READ MORE: New York — early voting an antidote to election anxiety
During an online conference hosted by the AADC and the American Arab Chamber of Commerce in Chicago, speakers said they were energized in the upcoming election.
“Ultimately we care about the same things that other Americans care about,” said Jennifer Atala, a spokesperson for the Arab Americans for Biden campaign group.
“We care about jobs and the economy. We care about healthcare and making sure our pre-existing conditions are covered. We care about having a president who is not going to pander with misinformation when American lives are on the line.”

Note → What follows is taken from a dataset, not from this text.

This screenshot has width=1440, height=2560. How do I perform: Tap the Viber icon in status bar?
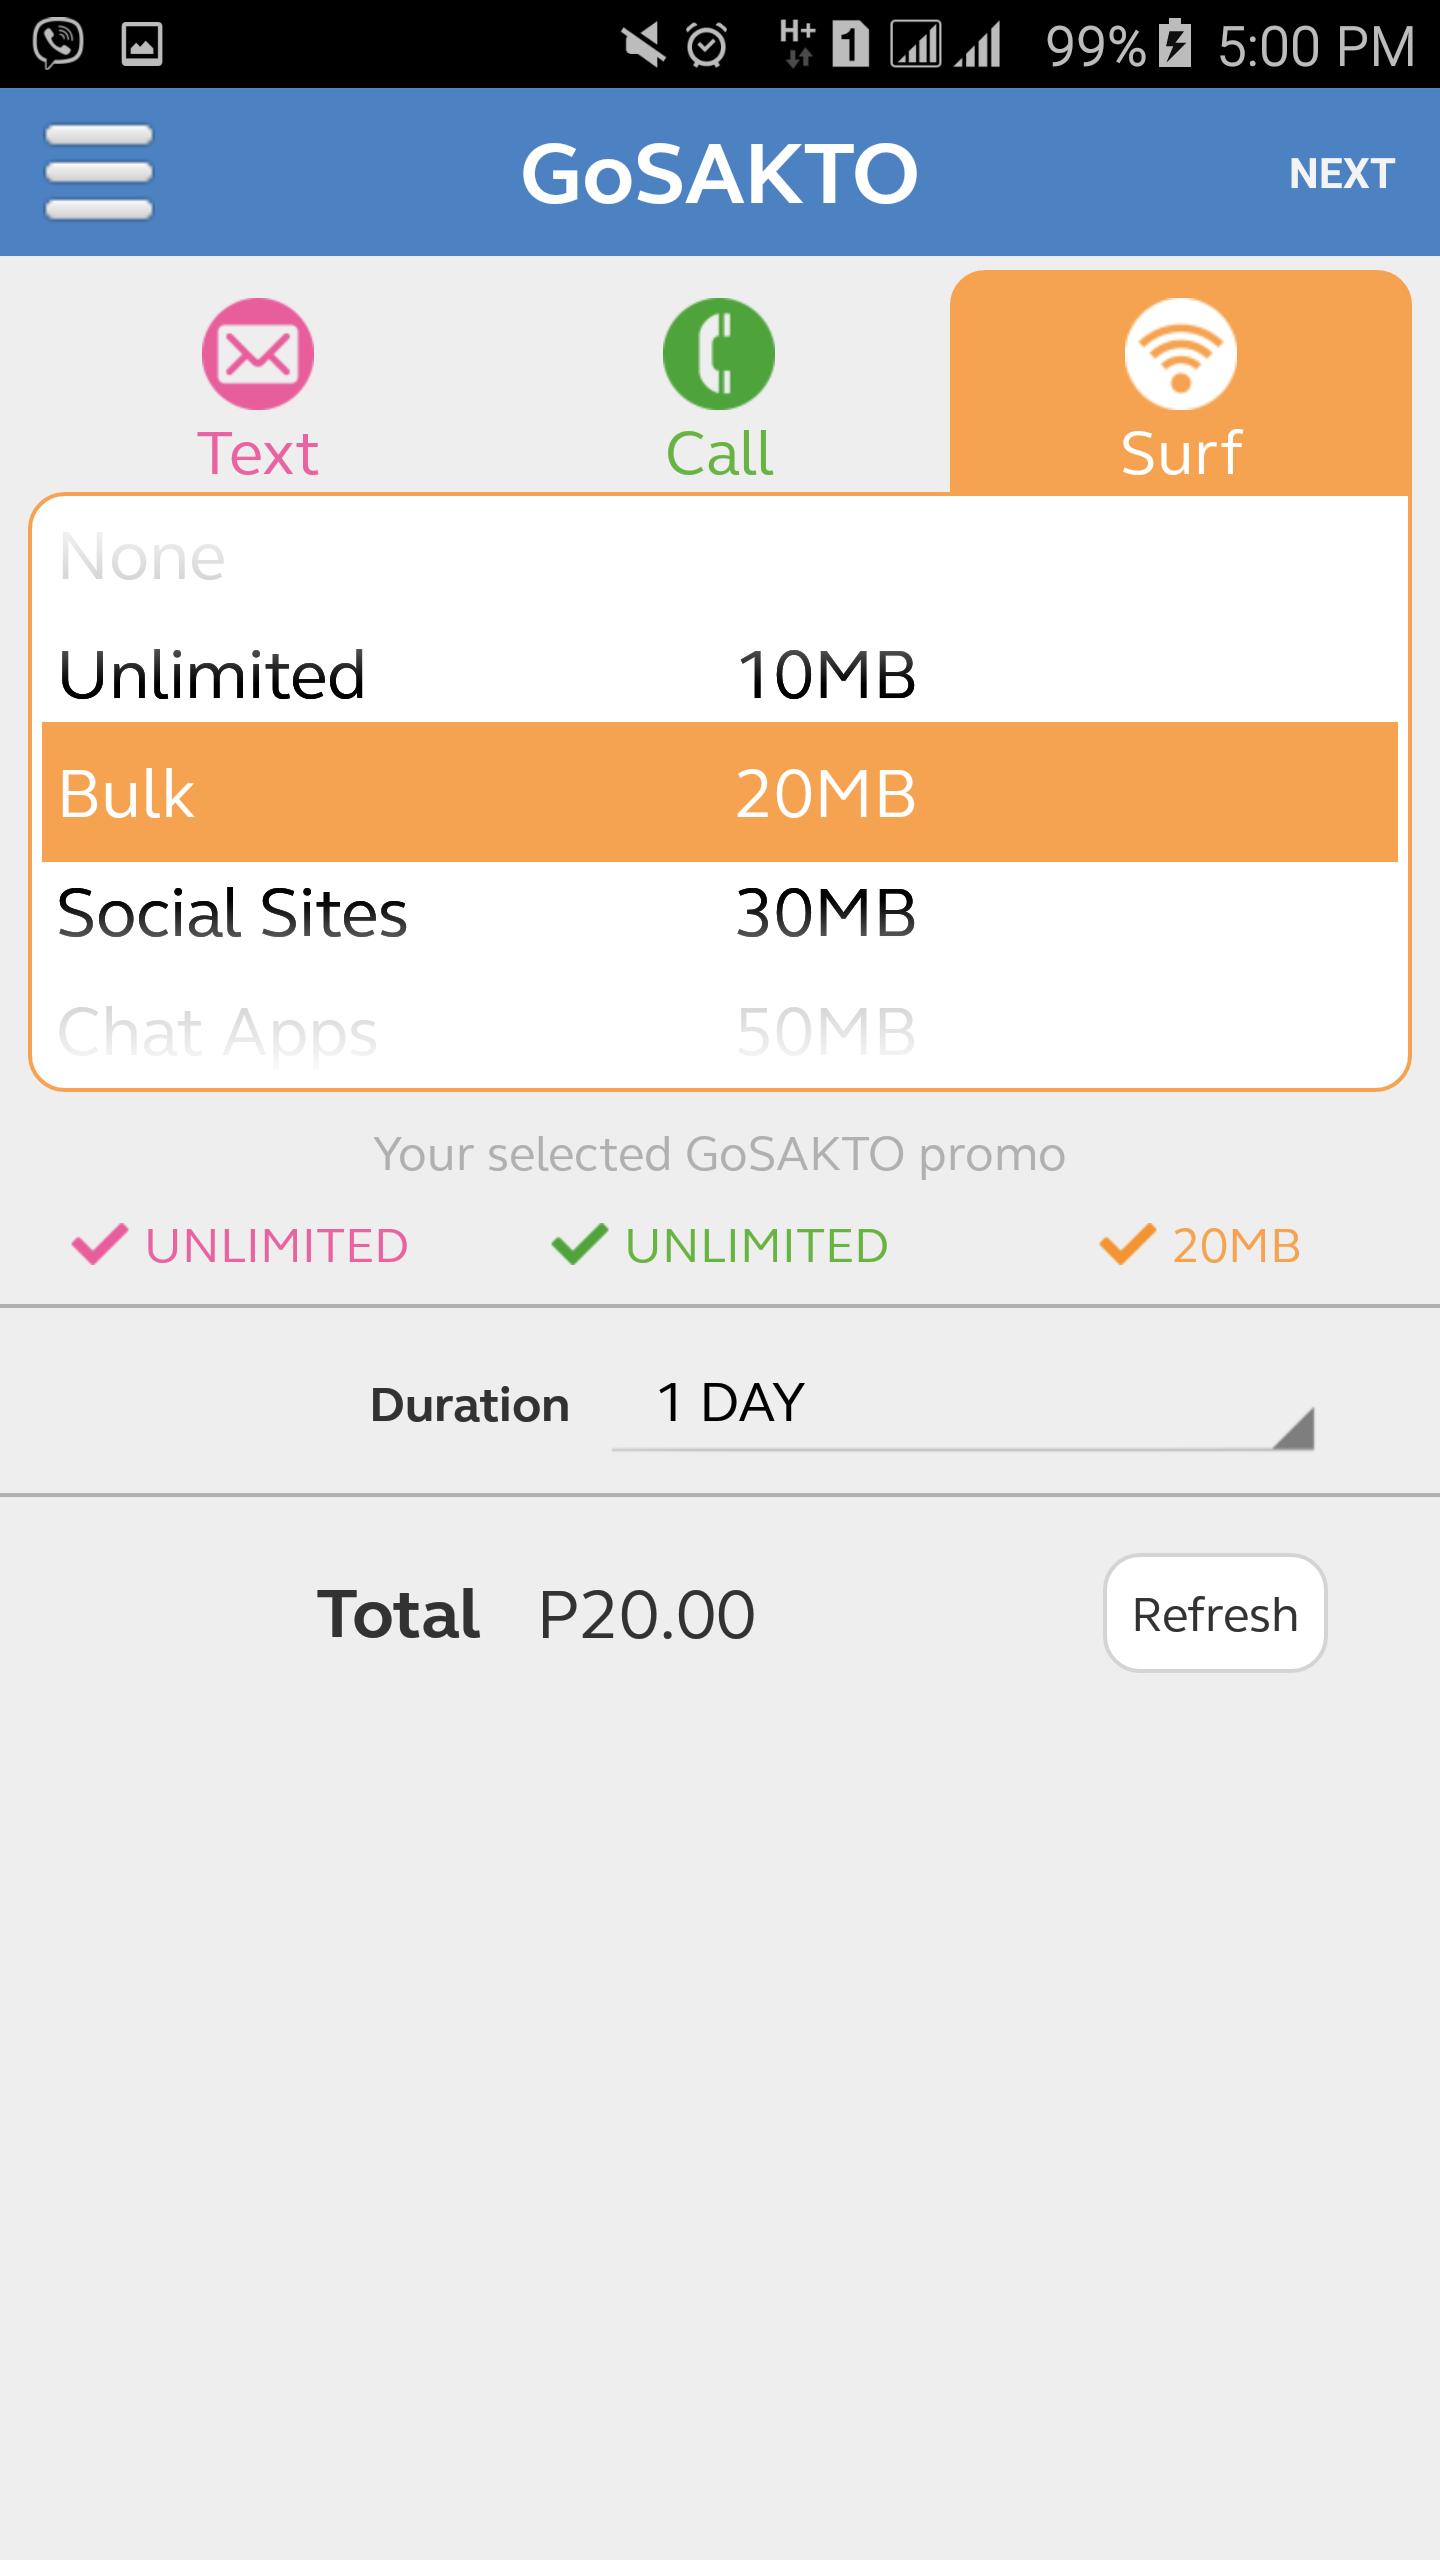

Atala criticized Trump and his handling of the coronavirus disease (COVID-19) pandemic. “Some 258,000 Americans are not voting this election and that’s because they died from COVID-19,” she added.
Jim Zogby, the president of the Arab American Institute (AAI), said Trump had encouraged the far right which had engaged in violence against everyday Americans including Arab Americans and Muslims. He described it as “a permanent danger” that Trump had failed to address.
“We are going to win Illinois. We have to worry about Michigan, Ohio, and Pennsylvania. Those are three states where we make a big difference,” Zogby added, noting that Arab American engagement in the election had increased measurably.
“We have got to turn out the vote in those three states and we make a big difference. In those three states and Wisconsin, it was just a matter of tens of thousands of the votes total that made the difference in the last election. When this is all over, I want people to say Arab Americans are the reason why we won.”
Zogby praised Biden’s outreach to the Arab community, and pointed out the visit by Jill Biden, former US Second Lady, to Shatila Bakery in Dearborn, in Michigan recently where she met with Arab American voters.
“How many times have we waited for presidential candidates to come to us?” Zogby said.
The AAI has been at the forefront of the Yalla Vote (let’s vote) campaign over the years to encourage voting in Arab American communities.
Arab Americans and Muslims have supported both parties, Republicans because of their opposition to abortion rights and support of family values and religious freedom, and the Democrats because of more liberal policies toward refugees, immigrants, and foreign policy toward Palestine.
A recent poll by the AAI showed that despite claims by activists, Arab Americans were not monolithic, and discriminated based on issues.
The AAI survey revealed that 59 percent of Arab Americans supported Biden while 35 percent backed Trump. The poll also highlighted only a slight change from 2016, when 58 percent supported Hillary Clinton and 25 percent Trump.
A poll by the Institute for Social Policy and Understanding (ISPU) showed that American Muslim support for Republicans and Trump had also increased since 2016, despite reports critical of Trump’s restrictions on Muslims from several predominantly Muslim countries including Iran, Iraq, Sudan, Somalia, Syria, and Yemen.
According to the ISPU, “among Muslims, approval of President Trump’s job performance has increased from 13 percent in 2018 and 16 percent in 2019 to 30 percent in 2020.”